Action Double Feature issue #1 Digital Double Feature!!!

Action Double Feature issue #1

Pop! Pop! Pop! that Jiffy Pop because here comes the digital comic Action Double Feature.  Created by Tim Seeley, Mike Norton, Josh Emmons and Sean Dove of Four Star Studios as well as comic pros like Dennis Hopeless and B. Clay Moore to name a few.  This comic is like the first teaser trailer of a jam-packed summer action blockbuster that won’t make you wait two years before its sequel.

Forget the argument of digital vs. print media, and go to to download (or go to the app store to download their app) then read Action Double Feature issue #1.  As the title suggests, the first Action Double Feature centers around pure action.  Oh, and don’t let the oft-misused rating of “all ages” scare you away.  When the guys at Four Star Studios say “all ages” they truly mean ALL ages.  You could hand this story to an 8-year-old or to a 100-year-old and everyone would enjoy it.  Action Double Feature is a great and shining example of unbridled creative passion for comics and storytelling.  The gang at Four Star Studios, whether they will admit it or not, are innovators in the digital realm with their unique approach to storytelling and content.  The best part of Action Double Feature is its compatibilty to multiple platforms including iPhone, iPad and PC.  All releases (as of the publishing of this review) are just $.99 and with the exclusion of the iPhone, are bursting at the seams with extras.  Though the two stories are only sixteen pages total, you would never know it since each is jam-packed with so much action you will have to count the pages to be sure it wasn’t a full 28-pages.
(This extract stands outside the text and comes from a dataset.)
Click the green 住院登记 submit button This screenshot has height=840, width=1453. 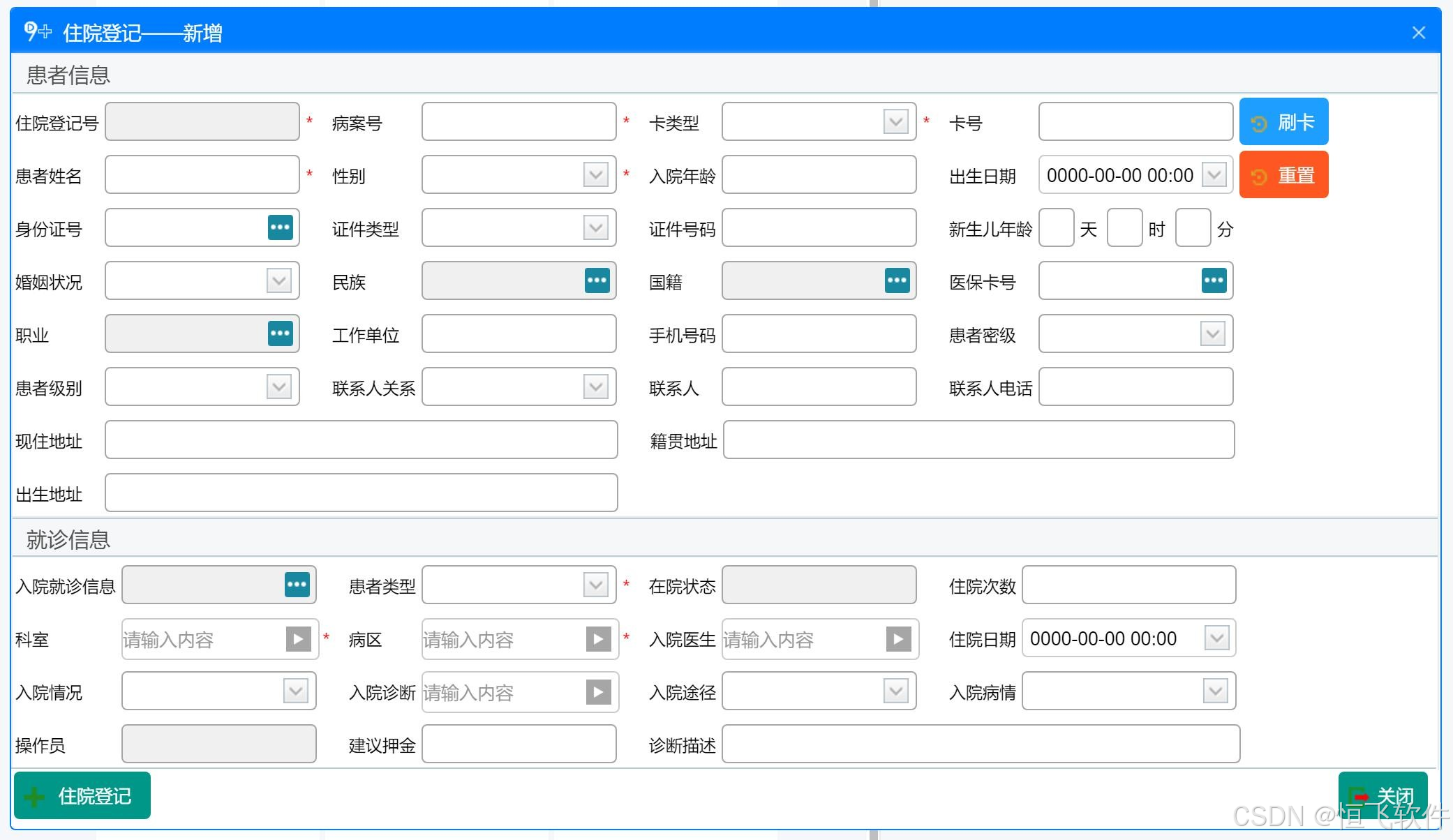82,795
First up is Jack Kraken  Written by Tim Seeley, Art by Ross Campbell, Colors by Carlos Badilla, and Letters by Crank!
Jack Kraken is a special agent of H.I.M., an agency protecting humans from non-human, humanoids like ghosts and vampires.  On this specific mission, Jack is trying to rescue a young girl held captive in an abandoned prison by a ghost and Bigfoot, yes… Bigfoot.  Armed to the teeth and wearing armor that allows his power of elasticity to be unhindered, Jack takes on the ghost and Bigfoot with help of his female handler, Charlie, who, via satellite, provides Jack with all his intel needs.  He, of course, saves the day by rescuing the young girl and some lost children but the story is far from over, hinting that Jack may have old enemies gunning for him.  Hearing that Jack Kraken was a character that Seeley created as kid may make some leery about this story but Seeley was able to mine some great nuggets of good storytelling.  The art is handled by Campbell and adds to the kickass action with each punch or kick thrown capturing the kinetic energy that sends Bigfoot’s teeth flying off the panel.  The end result is nothing short of action-packed fun that will have you looking forward to Action Double Feature issue #2.
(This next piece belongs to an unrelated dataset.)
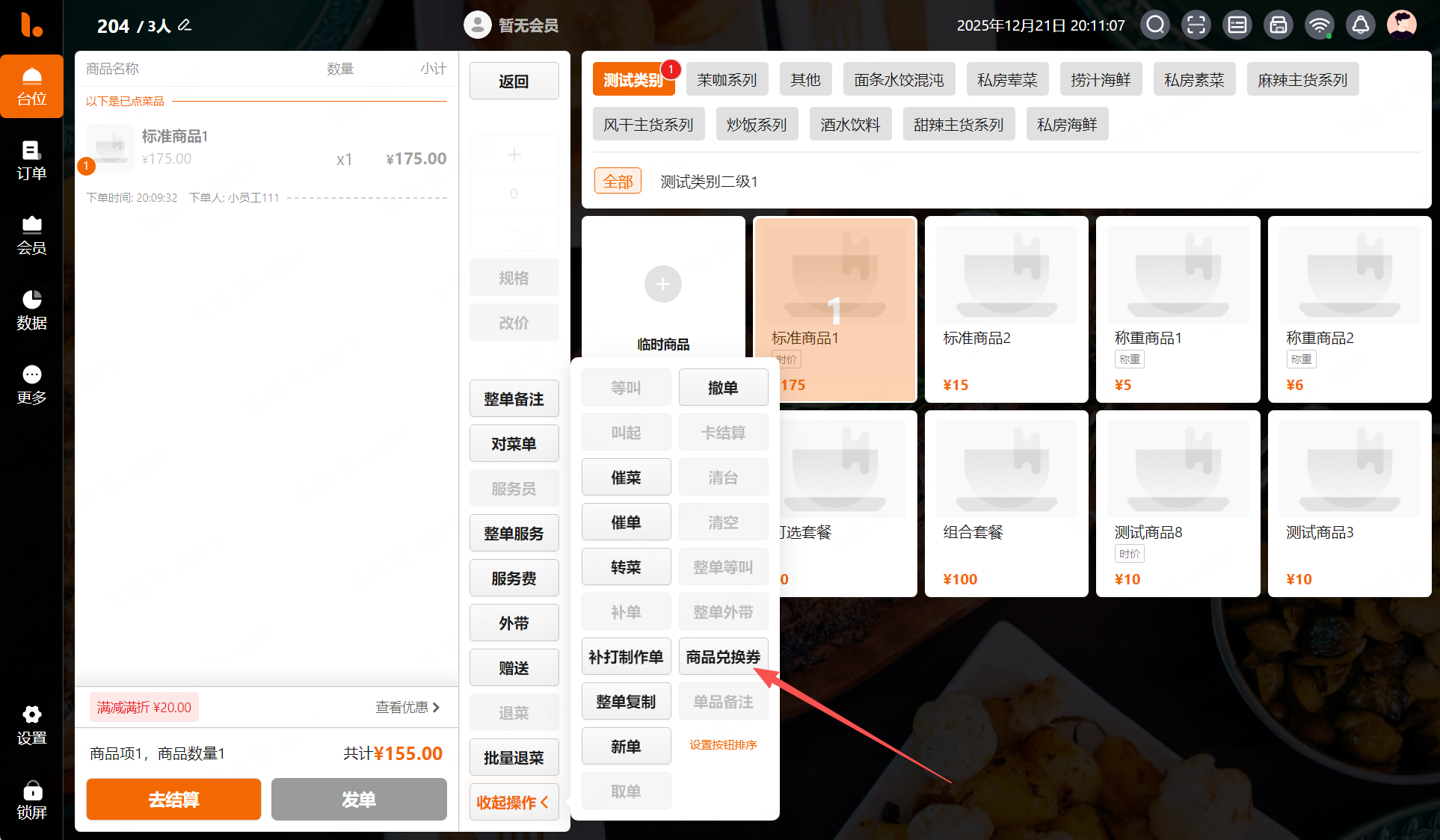Open the notification bell
The width and height of the screenshot is (1440, 840).
click(x=1361, y=25)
Second up is The Answer  Written by Dennis Hopeless, Art by Mike Norton, Colors by Mark Englert, and Letters by Crank!
A young woman and her mother are on a cruise that the mother seems to be enjoying more than her daughter.  While buried in her book, the young lady happens upon a man whose face is hidden to the reader.  This faceless man is the Answer, a super spy dressed like a superhero and a 100% kicker of ass.  The Answer fights off wave after wave of an all-female assault squad, be it on land or sea.  Injured, the Answer has climbed aboard the cruise ship only to cross paths with the young woman which maybe for the better or worst for the two.  This second helping is just as action-packed as the first and captures another side of action than Jack Kraken.  From explosion to underwater fights, the Answer is truly an international man of mystery, better than 00 what’s his name is.  Hopeless is showing his writing chops, and knows when to let Norton take over with ‘pure action and no words’ panels and when to jump back in at the end to wrap it all up.  Although there isn’t a whole lot of dialogue throughout the story, Hopeless hits his marks by giving each character, in just eight pages, their own unique voices.  Not much to say about Norton’s art that won’t seem like gushing but it is clear that the man is having fun doing this book.  His action panels feel like well choreographed fight scenes that could easily have come from a spy movie.

So open up your wallet and digitally hand over the mere $.99 for Action Double Feature.  Then grab that popcorn and swedish fish to enjoy.  Next up is Horror Double Feature which we are sooooooooo looking forward to.